Analyzing the success of LOD (was: New LOD Cloud - Please send us links to missing data sources) from Matthias Samwald on 2009-03-02 (public-lod@w3.org from March 2009)

From: Matthias Samwald <samwald@gmx.at>
Date: Mon, 2 Mar 2009 12:03:15 +0100
To: <public-lod@w3.org>, "Giovanni Tummarello" <giovanni.tummarello@deri.org>, "Andraz Tori" <andraz@zemanta.com>
Message-ID: <9C33EF9CF3D946A79CA0E1F8339FCEA9@ms>
Andraz:
>> That the bubbles continue to grown is however a sociological
>> interesting phenomen :-)
>> And a good sign that something has gone right :)

Giovanni:
> Maybe :-) but people do things for many other reason that "they're right".

I think the LOD project is a great success. It is a very lively community, 
there has been significant progress over the last year (amount of data, 
quality of underlying technologies such as Virtuoso). However, the community 
should take some time to analyze WHY it is successful, and why it is more 
successful than attempts of using RDF/OWL before 2007. Some thoughts on 
this:

* The main ingredient to the success of LOD is that it is relatively 
centralized. It would not work without DBpedia serving as the 'nucleus' of 
the cloud. It would not work without someone dedicated to drawing the clould 
diagram that everyone is happy to show on Powerpoint slides. It would not 
work without this mailing list that serves an open platform for the 
community. However, I have the impression that some key persons in the LOD 
community might not be happy about this reason for success at all. For them, 
the LOD project is a mere testing ground for the next generation of the 
entire web, and showing that linked data works in a decentralized way is a 
crucial aspect of this vision. The fact that the current LOD cloud was 
actually produced in a rather centralized process, and that most of the 
valuable data sources in the LOD cloud are actually under the control of a 
very small number of stakeholders, is seen as a transient blemish, at best.
However, I think that this is a problematic situation, and we should embrace 
the semi-centralized nature of the LOD project, rather than hiding it away. 
Having a close-knit group of stakeholders that contribute to a partly 
distributed, partly centralized knowledge base might actually be a very 
interesting endeavor -- and it might be a way to provide a clear incentive 
to participate. LOD could be a novel type of open-source project, one that 
is not only concerned with code, but also with the underlying data. The 
products of this open source project could then be used in various kinds of 
projects, some of them with commercial focus. In such a scenario, being the 
main stakeholder for a certain subset of LOD might become profitable, and 
give incentive to improve the data provided and controlled by each 
stakeholder.

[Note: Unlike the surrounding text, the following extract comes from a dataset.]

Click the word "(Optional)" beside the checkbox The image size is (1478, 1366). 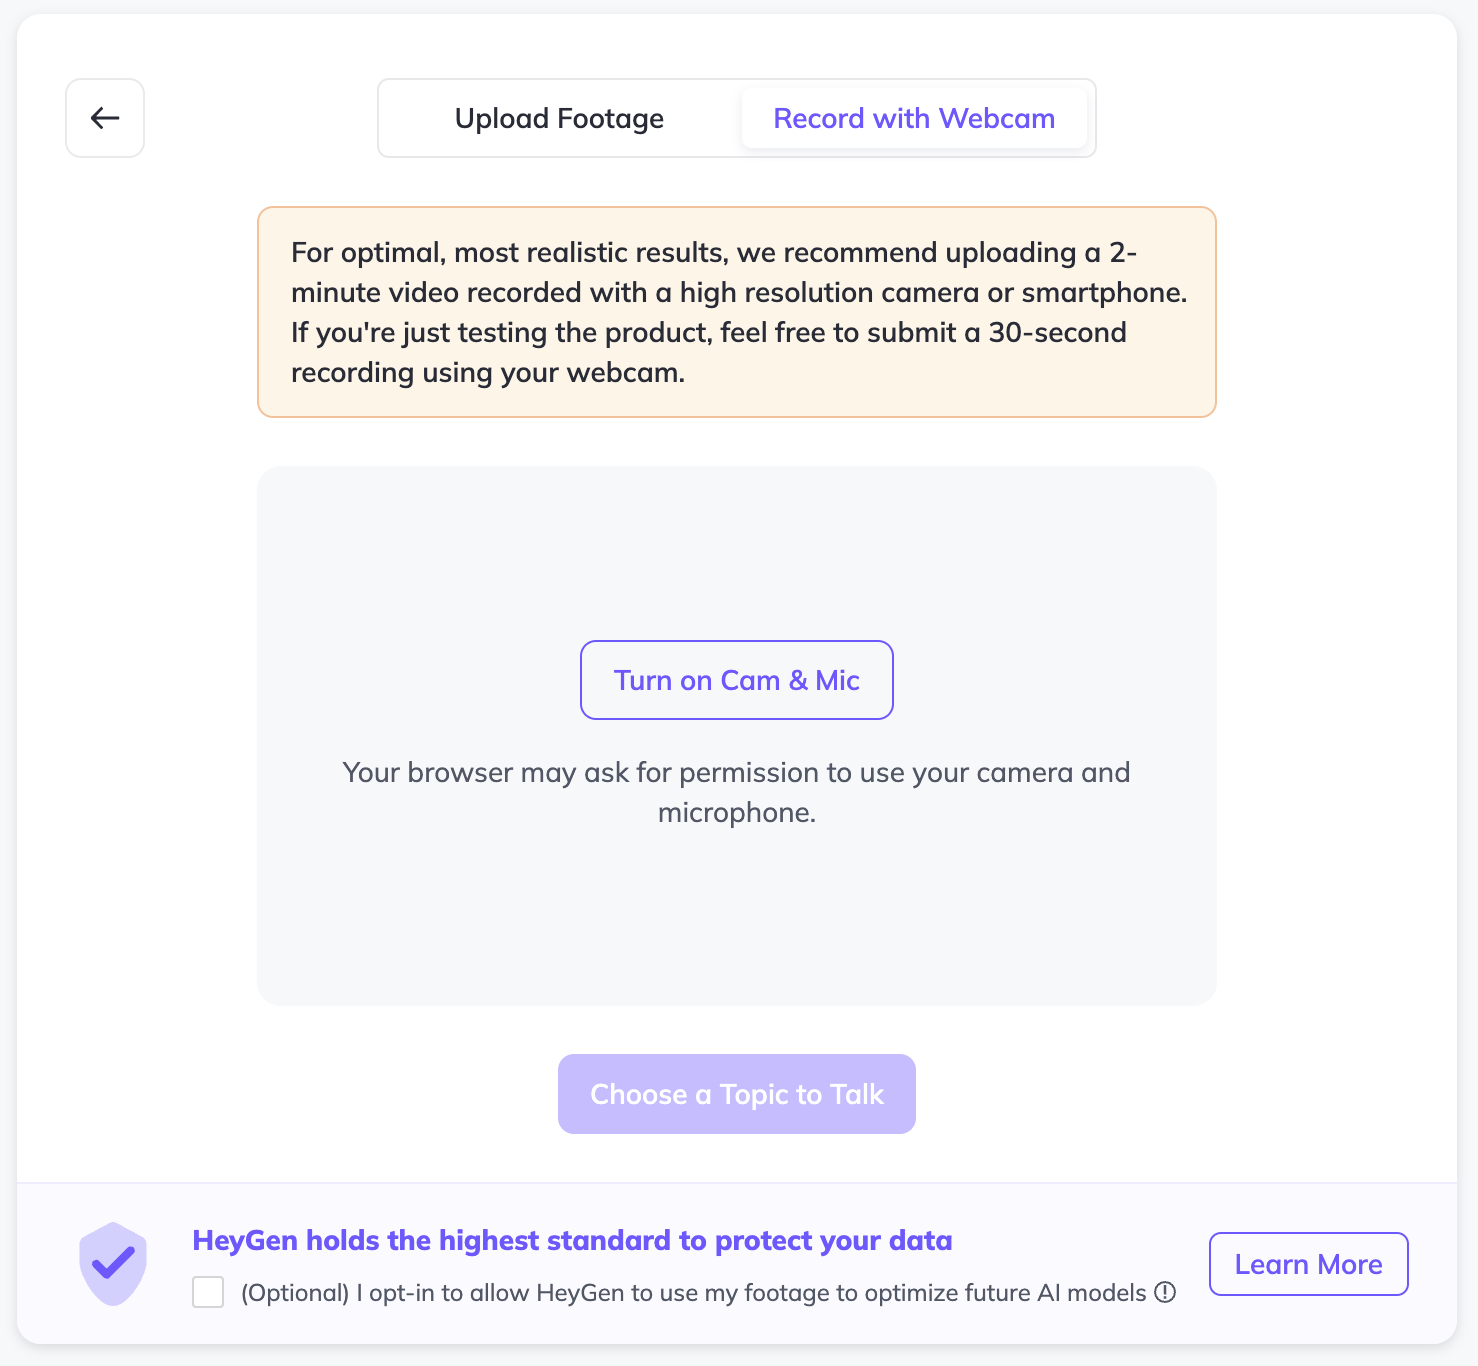point(295,1293)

This business model could be similar to that of successful open 
source content management systems such as Typo3 or Drupal, where the code is 
free, but providing consulting and customization for certain commercial 
users is based on financial support.
I know that this idea of a 'LOD brand' counters the main motivation of most 
people in the community, but it might be the key to creating an incentive 
structure for providing linked data, improving data quality and actually 
getting people to use the data. With the current philosophy, I see the 
danger of LOD staying a permanent 'proof of concept'. The concept has been 
proved by now.

* A good point by Giovanni is that mere interlinking of datasets was 
possible since 1999 by re-using URIs, and that post-hoc mapping between 
datasets was possible since 2004, when owl:sameAs was invented. The linked 
data movement 'only' added the consensus that HTTP URIs should be used, and 
that a HTTP GET request should yield a small RDF subgraph, listing the RDF 
triples about the resource. Surely, this is a very practical thing for many 
reasons, but was it instrumental for the success of LOD? At the moment, it 
seems that most *useful* applications of LOD data are based on a central 
triple store created by the aggregation of some or all LOD data sources. In 
that case, one might ask whether the dereferenceable URIs are really an 
essential ingredient to the success or LOD, or just a 'good to have', but 
not essential, feature.


Giovanni:
> An alternative explanation i like is
> http://inamidst.com/whits/2008/technobunkum

This is the second time I see this link on this mailing list. He makes some 
very good points about the importance of focusing on providing solutions to 
problems, instead of becoming too tangled up in technicalities. I also read 
his other text on http://inamidst.com/whits/2008/ambient which gives a lot 
of insight into why he has abandoned Semantic Web technologies. I guess the 
problems he likes to see solved are too trivial to require a paradigmatic 
change (such as a  global trend towards RDF/OWL and linked data). However, I 
would not generalize this experience to yield the conclusion that the 
Semantic Web is a huge case of 'Technobunkum' (what a silly term, by the 
way). The fact that not every tiny little problem on the web might be in 
need of Semantic Web technologies does not mean that these technologies are 
worthless. There are plenty of real use cases in important business segments 
and companies where there is dire need for such new technologies -- life 
science and health care come to mind. I have the feeling that the whole web 
2.0 hype of the recent years has distorted the perception of web developers 
about what is actually of societal and economic importance. Creating yet 
another, slightly improved mashup between your Flickr photos, Google maps 
and Wikipedia might actually not be the most important problem of the world 
today. And it probably doesn't earn you money either. End of rant.


Cheers,
Matthias Samwald

DERI Galway, Ireland
http://deri.ie/

Konrad Lorenz Institute for Evolution & Cognition Research, Austria
http://kli.ac.at/
Received on Monday, 2 March 2009 11:04:02 UTC